*SOURCE RECORDS*
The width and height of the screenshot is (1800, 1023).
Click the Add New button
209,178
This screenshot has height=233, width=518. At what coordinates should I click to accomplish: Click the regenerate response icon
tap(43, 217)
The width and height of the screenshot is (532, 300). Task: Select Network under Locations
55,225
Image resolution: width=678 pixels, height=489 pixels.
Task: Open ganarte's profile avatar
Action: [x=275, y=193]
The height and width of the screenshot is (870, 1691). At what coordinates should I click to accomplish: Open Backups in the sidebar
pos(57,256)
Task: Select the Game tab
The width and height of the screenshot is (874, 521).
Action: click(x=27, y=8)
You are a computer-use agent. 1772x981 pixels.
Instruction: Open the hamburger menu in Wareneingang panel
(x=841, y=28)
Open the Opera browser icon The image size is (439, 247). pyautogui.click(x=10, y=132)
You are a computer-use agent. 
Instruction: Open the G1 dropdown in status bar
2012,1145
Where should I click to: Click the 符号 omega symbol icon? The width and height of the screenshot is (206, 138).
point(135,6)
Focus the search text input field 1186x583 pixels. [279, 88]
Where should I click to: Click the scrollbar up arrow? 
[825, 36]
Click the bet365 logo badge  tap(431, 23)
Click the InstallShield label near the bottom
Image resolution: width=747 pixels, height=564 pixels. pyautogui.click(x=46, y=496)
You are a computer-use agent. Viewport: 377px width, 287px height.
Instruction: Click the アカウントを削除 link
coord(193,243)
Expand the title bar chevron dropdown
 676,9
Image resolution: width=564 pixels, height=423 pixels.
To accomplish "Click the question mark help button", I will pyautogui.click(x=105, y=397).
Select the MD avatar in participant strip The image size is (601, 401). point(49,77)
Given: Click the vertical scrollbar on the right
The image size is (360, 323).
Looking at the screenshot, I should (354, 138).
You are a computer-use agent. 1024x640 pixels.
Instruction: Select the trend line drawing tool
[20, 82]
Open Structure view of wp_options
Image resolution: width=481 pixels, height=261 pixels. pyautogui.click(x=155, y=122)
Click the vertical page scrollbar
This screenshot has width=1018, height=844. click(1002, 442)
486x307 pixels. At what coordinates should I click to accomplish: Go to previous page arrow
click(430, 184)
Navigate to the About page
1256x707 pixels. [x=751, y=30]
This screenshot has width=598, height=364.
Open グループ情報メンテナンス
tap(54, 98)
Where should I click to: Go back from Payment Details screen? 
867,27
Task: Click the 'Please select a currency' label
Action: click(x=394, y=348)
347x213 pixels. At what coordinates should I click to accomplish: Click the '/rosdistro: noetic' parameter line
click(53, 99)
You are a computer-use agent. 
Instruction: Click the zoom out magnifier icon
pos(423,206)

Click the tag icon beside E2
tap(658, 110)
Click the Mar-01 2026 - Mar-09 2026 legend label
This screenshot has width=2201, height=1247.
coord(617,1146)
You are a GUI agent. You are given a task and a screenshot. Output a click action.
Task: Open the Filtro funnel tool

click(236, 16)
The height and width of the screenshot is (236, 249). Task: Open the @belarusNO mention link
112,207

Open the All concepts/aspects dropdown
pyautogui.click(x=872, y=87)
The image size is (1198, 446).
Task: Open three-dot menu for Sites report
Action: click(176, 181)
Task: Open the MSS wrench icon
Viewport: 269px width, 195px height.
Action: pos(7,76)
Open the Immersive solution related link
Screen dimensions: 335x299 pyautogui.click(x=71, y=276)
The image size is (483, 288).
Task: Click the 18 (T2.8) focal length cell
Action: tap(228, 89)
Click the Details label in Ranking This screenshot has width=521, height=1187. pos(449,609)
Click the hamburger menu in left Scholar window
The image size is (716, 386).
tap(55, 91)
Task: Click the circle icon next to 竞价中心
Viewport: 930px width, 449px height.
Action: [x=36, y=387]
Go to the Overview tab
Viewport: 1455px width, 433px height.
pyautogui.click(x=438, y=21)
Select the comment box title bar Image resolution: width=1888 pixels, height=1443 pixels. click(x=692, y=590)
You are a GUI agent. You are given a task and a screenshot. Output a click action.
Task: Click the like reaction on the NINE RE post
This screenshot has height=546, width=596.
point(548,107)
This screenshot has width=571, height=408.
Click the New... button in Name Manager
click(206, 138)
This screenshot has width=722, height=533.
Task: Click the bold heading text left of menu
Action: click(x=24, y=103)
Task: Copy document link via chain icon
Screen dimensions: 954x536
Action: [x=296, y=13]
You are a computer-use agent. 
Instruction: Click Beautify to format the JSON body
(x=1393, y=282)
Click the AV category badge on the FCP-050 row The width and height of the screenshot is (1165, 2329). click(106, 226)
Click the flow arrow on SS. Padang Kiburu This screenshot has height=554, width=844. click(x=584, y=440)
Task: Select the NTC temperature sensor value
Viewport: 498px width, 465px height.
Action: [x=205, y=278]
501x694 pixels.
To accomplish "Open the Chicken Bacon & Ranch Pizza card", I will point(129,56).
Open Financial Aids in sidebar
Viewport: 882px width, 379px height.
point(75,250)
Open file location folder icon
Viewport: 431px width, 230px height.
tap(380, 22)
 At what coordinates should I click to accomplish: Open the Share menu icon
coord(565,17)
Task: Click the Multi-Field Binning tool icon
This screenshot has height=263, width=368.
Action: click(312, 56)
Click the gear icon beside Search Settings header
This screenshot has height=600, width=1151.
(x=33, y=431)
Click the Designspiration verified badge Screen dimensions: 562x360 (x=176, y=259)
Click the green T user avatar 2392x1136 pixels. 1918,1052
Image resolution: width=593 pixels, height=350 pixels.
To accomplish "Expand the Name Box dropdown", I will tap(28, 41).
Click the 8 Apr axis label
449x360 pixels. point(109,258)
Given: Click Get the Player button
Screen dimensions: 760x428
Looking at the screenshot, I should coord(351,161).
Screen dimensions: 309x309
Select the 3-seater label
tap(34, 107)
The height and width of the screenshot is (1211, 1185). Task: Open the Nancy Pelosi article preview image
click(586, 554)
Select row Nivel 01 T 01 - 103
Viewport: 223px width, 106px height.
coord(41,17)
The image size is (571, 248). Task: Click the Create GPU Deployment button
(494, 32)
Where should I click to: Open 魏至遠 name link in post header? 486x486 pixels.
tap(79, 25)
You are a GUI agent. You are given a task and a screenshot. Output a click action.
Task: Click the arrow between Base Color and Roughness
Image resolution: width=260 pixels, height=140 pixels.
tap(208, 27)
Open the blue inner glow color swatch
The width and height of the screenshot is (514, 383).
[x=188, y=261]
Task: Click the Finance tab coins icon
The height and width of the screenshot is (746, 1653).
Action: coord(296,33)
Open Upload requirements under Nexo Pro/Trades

*WORK REQUIRED*
State only the number of lines above that contain the string "avatar". Letter case counts.

*FINAL ANSWER*
3